The Ecological Risks and Benefits
Ecologically, the project has
been beneficial, as range sites with pure thistle have returned to a species
complex. A similar change following biocontrol has been documented for leafy
spurge (
Euphorbia esula
) (Mico and Shay, 2002).
Biocontrol reduced spurge canopy cover from 59% to 6%, increased plant
diversity by 16 vascular plants, six of them natives, with native diversity
increasing after 6 years. Spurge was displacing the northern prairie skink, the
western spiderwort in its restricted Manitoba enclaves and the western prairie
fringe orchid on the Sheyenne National Grasslands of North Dakota. Thus, both
doing and not doing biocontrol may impact rare species. A US legal requirement that threatened or endangered natives should not be harmed is a sword
over the reviewers’ heads, and their safest course is to deny release even
though the weed itself is a greater ecological threat. Preferably, reviewers
will weigh the risks and select the least ecologically damaging course, as
required in Australia. Plant acceptance by an agent is not always detrimental,
as in spite of attack by the beetle
Aphthona nigriscutis
(Chrysomelidae:
Coleoptera), the scattered native spurge,
E. robusta
, has
increased following leafy spurge decline.
The native thistle receiving
most concern is
Cirsium canescens
, which has a flowering
phenology similar to that of nodding thistle (Louda, 1988). It is widespread in
the central Great Plains, where it forms dense stands in disturbed areas,
despite a 76–91% destruction of seeds by native insects and pathogens and death
of 75–87% of the seedlings, partly from cattle grazing and trampling (Lamp and
McCarty, 1981). Most of
R. conicus
impact
must be at the expense of the existing agents and is not added destruction. I
am more concerned for
Cirsium pitcheri
, which is a threatened
species confined to shoreline dunes along the western Great Lakes. It has the
same enzyme loci as
C. canescens
, but a depauperate subset of alleles
(Loveless and Hamrick, 1988). Possibly the greatest danger to
C.
pitcheri
is hybridization with
C. canescens.
Prediction of biocontrol risk
relies on host range tests. North America still uses the no-choice test to
demonstrate that the insect larva cannot mature on desirable species. The test
worked when concern was limited to cropplants, but present concern for native
relatives of the weed mean that 85% of the time the test results are broader
than the field host range. Many of the remaining 15% may be species complexes,
as in
T. horridus
, and need DNA analysis. The poor predictability
arises because the tests are done on larvae. The most mobile insect stage is
usually the adult, so it is up to the female to optimize her progeny survival
by choosing appropriate plants. This trait is firmly held, with selection
rewarding those getting it right. Externally feeding larvae can distinguish the
host from interlaced vegetation, but not necessarily from close host relatives.

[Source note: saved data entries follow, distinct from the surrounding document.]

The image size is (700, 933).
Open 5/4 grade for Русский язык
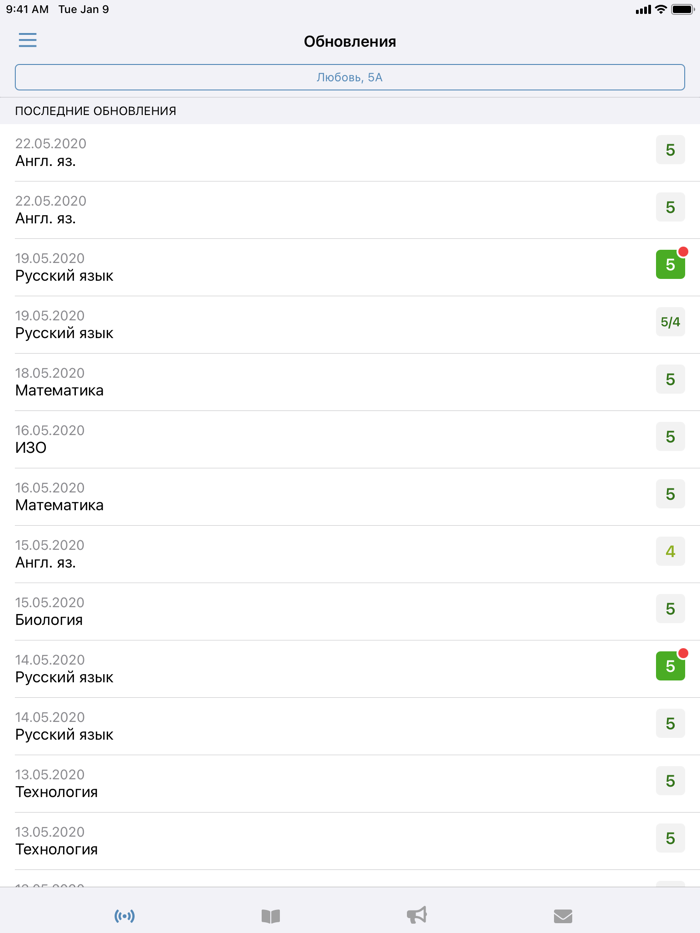pos(670,322)
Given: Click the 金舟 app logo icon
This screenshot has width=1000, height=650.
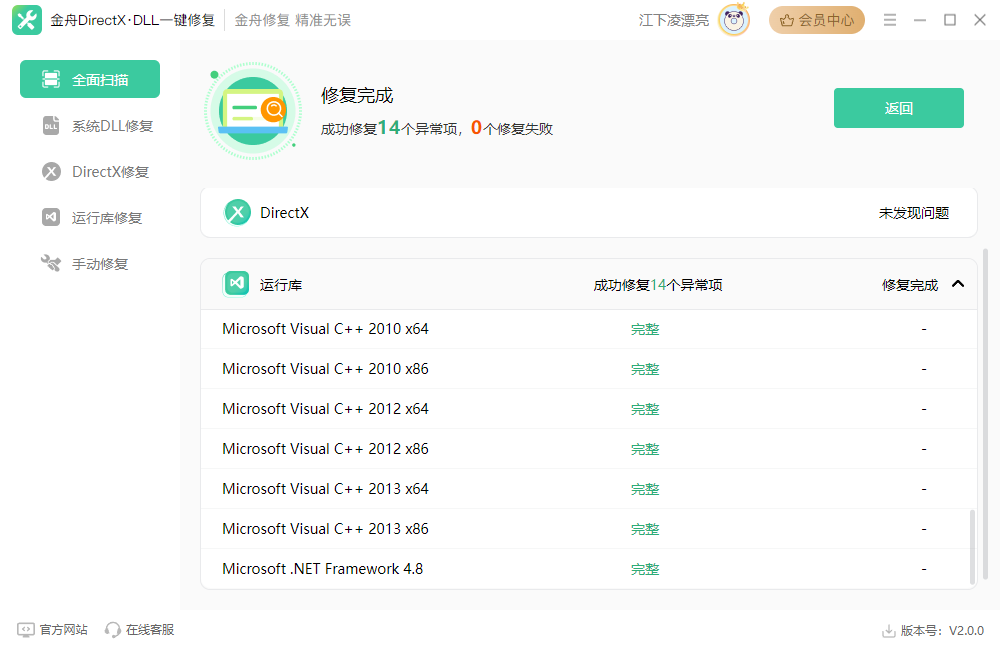Looking at the screenshot, I should pyautogui.click(x=26, y=19).
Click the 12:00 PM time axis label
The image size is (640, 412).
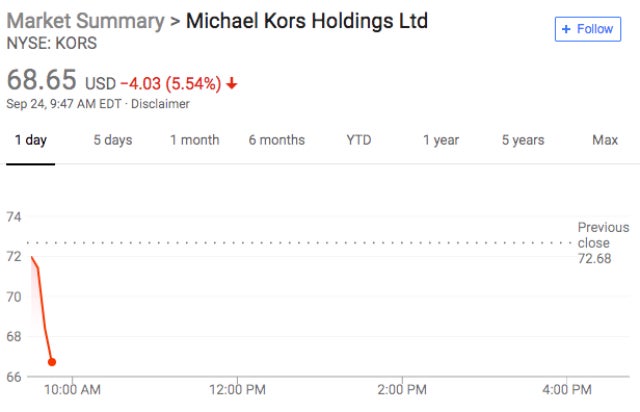coord(238,389)
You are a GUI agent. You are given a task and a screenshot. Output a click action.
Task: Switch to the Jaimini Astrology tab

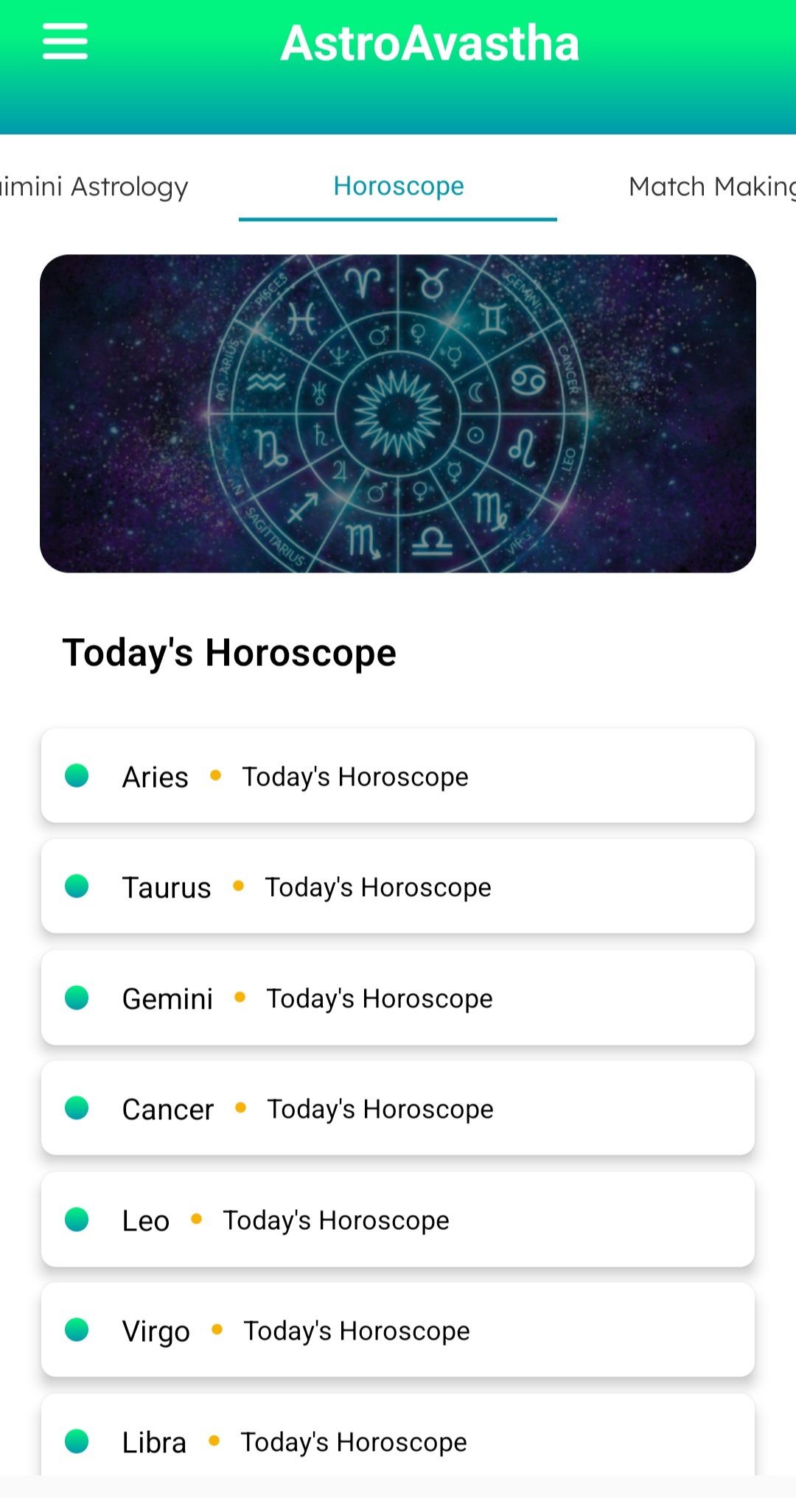[94, 187]
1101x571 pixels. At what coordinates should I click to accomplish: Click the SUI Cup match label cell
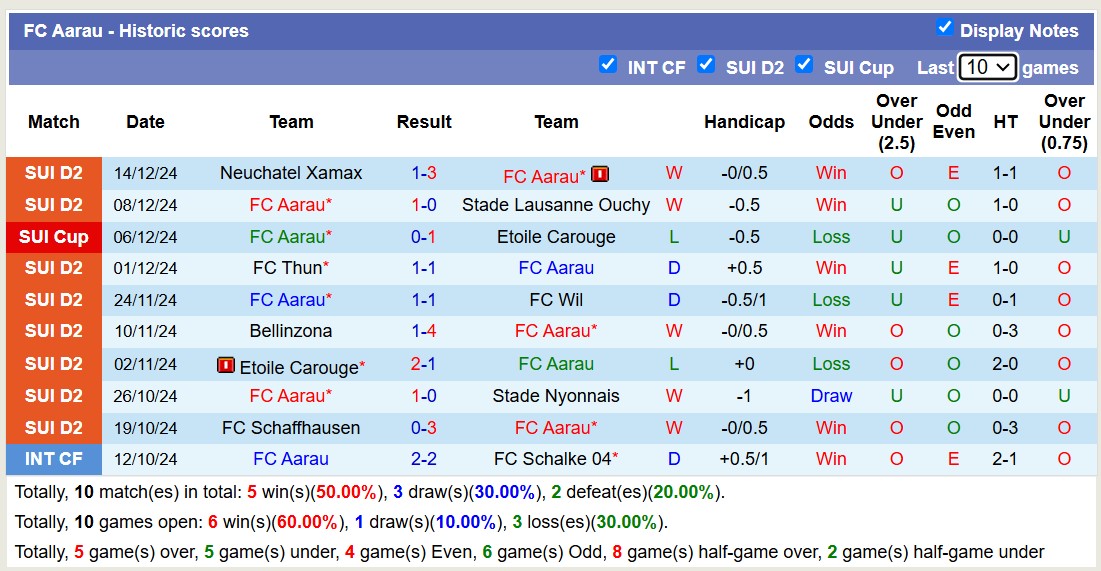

New Zealand and Australia have changed their tests, but it is difficult in
North America with two countries and many agencies whose representatives often
have little insect ecology (see ‘no-choice tests’ and ‘host specificity’ on the
website). Preferably
Carduus
biocontrol would have started with the
release of
U. solstitialis
, but funds limit testing of
several agents to select the most host specific.
This example shows that weed
biocontrol with insects can have considerable ecological as well as economic
benefits. Ecologically, there is no free lunch, as there will be changes, even
if only those arising from replacement of the weed. Weed biocontrol is done by
government in the public interest, which is more easily determined in economic
than ecological terms. Indeed, it is not clear how to balance an endangered
species threatened by the weed versus another by a biocontrol agent. Species of
insects attacking weeds are not well known and may well be a species complex.
Thus, it is essential to only release a tested population. Testing must involve
the adult insect, which is usually responsible for field host selection. These
are some of the technical problems, but there is also a political element, with
different people having different interests and different fears.